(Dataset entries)
━━━━
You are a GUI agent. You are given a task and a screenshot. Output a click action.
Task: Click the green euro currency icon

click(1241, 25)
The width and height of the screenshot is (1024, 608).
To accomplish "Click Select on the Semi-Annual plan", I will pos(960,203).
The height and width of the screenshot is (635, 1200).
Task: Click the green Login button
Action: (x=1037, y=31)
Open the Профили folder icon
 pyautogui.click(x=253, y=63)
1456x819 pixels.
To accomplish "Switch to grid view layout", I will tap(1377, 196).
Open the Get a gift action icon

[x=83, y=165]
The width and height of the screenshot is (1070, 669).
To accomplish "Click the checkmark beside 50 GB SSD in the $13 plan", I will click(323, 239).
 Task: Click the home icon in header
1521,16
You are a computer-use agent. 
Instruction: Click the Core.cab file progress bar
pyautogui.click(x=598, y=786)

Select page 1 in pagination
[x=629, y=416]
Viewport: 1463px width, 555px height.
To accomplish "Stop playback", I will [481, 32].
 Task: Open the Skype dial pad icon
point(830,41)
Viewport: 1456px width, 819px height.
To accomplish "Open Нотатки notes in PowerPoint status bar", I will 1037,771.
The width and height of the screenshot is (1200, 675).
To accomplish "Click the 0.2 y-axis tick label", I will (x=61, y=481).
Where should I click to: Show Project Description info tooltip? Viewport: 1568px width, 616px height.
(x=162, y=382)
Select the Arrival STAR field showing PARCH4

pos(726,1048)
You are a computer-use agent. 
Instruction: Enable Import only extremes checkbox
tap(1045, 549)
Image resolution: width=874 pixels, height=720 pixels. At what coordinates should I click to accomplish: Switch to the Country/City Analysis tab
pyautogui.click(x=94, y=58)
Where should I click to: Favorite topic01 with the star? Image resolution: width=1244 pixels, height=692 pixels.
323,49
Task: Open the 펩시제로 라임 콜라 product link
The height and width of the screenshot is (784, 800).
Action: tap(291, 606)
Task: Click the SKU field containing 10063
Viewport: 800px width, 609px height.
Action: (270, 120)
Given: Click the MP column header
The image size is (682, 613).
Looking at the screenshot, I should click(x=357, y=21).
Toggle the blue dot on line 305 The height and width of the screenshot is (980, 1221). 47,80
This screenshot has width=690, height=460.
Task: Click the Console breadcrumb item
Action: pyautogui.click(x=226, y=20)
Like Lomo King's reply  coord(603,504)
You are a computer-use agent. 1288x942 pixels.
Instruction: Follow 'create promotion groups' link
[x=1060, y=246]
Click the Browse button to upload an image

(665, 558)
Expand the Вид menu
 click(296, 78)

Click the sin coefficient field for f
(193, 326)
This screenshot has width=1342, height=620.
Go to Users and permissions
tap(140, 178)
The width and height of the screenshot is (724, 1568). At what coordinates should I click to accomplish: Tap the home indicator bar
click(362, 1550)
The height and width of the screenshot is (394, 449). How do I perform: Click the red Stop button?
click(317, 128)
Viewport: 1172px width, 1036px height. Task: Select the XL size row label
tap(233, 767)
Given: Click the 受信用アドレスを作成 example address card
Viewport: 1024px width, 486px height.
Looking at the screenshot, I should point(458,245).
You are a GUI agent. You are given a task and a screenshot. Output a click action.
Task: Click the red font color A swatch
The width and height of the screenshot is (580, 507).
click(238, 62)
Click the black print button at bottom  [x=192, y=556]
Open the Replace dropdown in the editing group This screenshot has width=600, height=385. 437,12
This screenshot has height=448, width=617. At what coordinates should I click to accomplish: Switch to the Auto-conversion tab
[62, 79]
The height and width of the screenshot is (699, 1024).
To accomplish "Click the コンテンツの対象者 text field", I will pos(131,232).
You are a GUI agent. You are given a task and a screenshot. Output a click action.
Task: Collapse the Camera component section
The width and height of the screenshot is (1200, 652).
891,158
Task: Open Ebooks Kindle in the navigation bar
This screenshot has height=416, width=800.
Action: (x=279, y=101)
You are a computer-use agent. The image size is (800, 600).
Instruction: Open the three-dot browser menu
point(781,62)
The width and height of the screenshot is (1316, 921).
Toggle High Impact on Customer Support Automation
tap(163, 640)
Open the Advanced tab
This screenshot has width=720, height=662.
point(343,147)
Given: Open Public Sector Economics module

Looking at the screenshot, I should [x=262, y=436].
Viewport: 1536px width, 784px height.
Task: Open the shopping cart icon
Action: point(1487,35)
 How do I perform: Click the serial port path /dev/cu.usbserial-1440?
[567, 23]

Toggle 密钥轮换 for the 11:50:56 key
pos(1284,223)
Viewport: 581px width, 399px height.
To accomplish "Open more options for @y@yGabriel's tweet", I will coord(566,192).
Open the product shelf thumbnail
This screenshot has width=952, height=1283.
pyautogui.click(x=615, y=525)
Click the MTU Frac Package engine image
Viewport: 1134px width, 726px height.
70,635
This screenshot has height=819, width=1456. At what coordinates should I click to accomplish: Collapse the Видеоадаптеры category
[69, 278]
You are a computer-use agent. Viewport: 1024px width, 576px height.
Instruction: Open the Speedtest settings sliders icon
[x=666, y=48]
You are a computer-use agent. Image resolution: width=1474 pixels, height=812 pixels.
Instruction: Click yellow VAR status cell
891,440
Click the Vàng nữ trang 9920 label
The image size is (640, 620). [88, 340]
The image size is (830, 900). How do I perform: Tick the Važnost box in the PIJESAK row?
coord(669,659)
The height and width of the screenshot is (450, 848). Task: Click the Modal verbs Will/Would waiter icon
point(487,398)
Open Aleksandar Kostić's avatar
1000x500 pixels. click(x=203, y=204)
━━━━
• _Task statement_
Would you copy out each line of the records above where the word "computer" occurs?

• _Answer for the task_
You are a computer-use agent. 
You are a computer-use agent. 
You are a computer-use agent. 1288x942 pixels.
You are a computer-use agent. The image size is (800, 600).
You are a computer-use agent. Viewport: 1024px width, 576px height.
You are a computer-use agent. Image resolution: width=1474 pixels, height=812 pixels.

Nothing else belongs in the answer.